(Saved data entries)
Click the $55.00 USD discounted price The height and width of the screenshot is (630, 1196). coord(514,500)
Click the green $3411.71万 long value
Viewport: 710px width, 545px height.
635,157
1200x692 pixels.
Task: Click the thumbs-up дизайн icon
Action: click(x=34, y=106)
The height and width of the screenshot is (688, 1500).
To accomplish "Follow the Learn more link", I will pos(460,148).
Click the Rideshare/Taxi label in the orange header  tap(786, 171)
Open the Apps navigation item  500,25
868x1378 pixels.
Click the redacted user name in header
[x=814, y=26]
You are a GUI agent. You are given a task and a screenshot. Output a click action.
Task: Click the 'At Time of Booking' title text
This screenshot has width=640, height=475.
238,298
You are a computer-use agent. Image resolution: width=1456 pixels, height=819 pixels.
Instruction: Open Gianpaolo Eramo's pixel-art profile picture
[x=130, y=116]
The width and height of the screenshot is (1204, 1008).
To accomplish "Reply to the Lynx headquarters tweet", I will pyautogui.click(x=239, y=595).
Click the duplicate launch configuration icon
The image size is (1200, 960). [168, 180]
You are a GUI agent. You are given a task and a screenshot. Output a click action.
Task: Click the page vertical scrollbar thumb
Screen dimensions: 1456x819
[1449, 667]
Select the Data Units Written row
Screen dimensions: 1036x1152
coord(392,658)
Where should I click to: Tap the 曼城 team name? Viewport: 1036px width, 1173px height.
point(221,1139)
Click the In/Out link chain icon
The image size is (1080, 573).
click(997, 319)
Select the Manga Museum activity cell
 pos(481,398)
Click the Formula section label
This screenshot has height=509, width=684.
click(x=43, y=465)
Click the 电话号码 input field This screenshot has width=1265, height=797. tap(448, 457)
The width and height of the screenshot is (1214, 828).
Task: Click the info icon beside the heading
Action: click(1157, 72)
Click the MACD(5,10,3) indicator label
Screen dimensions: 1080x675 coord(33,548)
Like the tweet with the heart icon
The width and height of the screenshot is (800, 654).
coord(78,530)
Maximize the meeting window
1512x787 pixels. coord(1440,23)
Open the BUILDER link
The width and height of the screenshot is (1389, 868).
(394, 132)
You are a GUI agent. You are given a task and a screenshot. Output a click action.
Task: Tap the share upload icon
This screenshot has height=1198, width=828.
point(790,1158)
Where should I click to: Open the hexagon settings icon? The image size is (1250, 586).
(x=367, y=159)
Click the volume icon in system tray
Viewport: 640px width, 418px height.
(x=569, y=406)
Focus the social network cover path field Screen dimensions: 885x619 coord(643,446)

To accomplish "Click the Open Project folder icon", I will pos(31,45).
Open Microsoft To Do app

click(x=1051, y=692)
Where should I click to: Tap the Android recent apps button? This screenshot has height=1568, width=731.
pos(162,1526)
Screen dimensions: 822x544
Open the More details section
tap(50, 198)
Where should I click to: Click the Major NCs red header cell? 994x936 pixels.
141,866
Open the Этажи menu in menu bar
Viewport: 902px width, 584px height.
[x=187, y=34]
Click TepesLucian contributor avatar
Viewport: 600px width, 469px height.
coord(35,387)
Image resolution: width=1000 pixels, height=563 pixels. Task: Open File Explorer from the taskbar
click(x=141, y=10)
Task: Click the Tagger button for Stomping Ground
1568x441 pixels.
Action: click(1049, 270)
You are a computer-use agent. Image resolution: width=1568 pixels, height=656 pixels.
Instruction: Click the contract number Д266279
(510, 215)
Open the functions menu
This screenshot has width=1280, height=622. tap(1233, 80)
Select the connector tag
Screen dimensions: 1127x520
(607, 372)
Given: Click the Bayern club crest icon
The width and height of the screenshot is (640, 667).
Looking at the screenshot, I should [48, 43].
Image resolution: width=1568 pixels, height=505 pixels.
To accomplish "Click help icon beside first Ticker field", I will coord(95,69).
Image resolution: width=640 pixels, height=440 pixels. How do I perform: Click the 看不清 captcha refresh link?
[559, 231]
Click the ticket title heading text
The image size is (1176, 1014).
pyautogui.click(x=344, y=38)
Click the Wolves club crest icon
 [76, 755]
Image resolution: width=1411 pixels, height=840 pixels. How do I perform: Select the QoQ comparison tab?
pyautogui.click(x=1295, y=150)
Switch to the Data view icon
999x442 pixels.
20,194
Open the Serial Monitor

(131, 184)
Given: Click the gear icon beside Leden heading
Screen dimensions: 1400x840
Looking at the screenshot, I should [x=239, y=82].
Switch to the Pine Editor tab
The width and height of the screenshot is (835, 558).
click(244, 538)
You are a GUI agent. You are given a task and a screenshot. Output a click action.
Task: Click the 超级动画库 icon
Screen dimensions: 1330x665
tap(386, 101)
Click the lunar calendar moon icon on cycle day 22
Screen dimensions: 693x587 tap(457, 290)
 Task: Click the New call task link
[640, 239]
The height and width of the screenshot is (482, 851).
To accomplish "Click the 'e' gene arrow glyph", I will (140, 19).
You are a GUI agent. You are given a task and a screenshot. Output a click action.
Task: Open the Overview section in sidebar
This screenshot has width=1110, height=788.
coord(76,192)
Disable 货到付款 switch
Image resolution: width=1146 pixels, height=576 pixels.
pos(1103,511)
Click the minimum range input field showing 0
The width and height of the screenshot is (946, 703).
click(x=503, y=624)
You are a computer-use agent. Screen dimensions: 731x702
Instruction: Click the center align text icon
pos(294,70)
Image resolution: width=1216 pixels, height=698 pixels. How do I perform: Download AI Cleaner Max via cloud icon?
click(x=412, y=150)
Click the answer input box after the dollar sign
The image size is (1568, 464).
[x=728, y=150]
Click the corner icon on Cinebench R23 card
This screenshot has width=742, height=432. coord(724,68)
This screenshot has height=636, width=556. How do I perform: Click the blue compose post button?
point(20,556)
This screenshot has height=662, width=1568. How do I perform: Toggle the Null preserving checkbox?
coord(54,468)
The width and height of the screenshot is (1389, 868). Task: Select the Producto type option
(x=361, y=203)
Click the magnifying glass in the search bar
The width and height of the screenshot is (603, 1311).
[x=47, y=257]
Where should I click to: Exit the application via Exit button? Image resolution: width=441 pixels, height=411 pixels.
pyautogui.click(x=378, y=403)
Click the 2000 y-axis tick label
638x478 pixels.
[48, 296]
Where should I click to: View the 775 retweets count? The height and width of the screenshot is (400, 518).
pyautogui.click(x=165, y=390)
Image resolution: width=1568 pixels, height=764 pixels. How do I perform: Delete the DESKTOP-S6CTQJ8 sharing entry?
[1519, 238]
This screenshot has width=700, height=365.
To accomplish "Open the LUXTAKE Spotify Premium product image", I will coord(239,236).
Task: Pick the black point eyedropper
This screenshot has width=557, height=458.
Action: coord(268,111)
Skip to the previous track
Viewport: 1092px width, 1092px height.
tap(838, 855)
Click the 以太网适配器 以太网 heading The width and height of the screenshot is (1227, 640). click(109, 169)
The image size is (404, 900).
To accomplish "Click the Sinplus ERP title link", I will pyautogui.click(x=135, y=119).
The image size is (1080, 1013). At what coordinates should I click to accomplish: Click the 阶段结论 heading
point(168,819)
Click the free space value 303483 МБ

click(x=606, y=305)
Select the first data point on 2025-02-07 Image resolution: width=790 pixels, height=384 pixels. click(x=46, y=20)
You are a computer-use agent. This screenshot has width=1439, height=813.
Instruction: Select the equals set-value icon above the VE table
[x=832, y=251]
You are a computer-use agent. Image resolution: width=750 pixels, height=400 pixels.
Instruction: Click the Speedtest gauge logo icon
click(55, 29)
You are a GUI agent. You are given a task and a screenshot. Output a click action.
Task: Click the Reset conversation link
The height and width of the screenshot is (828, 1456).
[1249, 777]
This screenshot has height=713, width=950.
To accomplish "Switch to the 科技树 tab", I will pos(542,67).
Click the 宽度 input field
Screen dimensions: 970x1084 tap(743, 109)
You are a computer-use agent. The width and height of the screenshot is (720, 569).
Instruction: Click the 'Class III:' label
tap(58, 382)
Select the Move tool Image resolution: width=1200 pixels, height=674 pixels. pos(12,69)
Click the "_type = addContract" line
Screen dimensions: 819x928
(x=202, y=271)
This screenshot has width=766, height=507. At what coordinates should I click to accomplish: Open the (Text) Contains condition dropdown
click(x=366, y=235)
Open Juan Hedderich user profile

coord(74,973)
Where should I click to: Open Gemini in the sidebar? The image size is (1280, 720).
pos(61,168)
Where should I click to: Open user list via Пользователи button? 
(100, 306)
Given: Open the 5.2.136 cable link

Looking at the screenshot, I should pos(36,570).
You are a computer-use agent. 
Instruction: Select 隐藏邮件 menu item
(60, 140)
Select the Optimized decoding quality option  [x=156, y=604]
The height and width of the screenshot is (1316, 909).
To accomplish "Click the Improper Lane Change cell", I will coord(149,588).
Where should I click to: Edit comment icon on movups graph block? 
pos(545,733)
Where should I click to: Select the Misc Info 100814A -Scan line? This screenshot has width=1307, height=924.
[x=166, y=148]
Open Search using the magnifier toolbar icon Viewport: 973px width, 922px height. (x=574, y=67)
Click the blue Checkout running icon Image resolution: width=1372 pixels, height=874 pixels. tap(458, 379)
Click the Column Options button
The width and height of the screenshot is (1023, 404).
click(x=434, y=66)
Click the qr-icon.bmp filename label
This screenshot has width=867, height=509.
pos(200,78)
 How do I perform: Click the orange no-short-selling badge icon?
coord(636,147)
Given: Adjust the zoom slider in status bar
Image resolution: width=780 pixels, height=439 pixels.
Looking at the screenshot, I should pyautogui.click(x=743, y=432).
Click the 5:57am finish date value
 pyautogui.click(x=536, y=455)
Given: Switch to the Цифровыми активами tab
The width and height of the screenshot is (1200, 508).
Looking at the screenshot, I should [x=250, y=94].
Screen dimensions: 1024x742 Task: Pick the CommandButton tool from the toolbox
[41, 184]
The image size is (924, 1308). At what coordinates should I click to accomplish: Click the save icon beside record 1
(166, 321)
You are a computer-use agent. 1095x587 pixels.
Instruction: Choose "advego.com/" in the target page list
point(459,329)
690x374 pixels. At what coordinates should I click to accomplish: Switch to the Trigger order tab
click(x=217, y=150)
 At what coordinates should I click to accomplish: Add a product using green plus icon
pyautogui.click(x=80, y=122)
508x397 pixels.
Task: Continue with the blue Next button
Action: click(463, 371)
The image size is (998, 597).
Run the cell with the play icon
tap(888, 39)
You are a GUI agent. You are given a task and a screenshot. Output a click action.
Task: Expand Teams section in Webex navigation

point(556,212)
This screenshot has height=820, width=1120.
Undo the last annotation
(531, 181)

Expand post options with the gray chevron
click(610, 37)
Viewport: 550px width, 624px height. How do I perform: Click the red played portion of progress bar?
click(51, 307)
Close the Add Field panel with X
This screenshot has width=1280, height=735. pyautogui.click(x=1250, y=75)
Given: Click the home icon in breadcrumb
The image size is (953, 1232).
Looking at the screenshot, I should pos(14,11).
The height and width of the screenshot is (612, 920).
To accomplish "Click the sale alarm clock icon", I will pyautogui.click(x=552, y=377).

__What you are asked to do__: With the line that has "Viewport: 710px width, 545px height." as the first and the line that has "868x1378 pixels." as the last, repeat exactly that run of lines above and no more.

__Solution for this exercise__:
Viewport: 710px width, 545px height.
635,157
1200x692 pixels.
Task: Click the thumbs-up дизайн icon
Action: click(x=34, y=106)
The height and width of the screenshot is (688, 1500).
To accomplish "Follow the Learn more link", I will pos(460,148).
Click the Rideshare/Taxi label in the orange header  tap(786, 171)
Open the Apps navigation item  500,25
868x1378 pixels.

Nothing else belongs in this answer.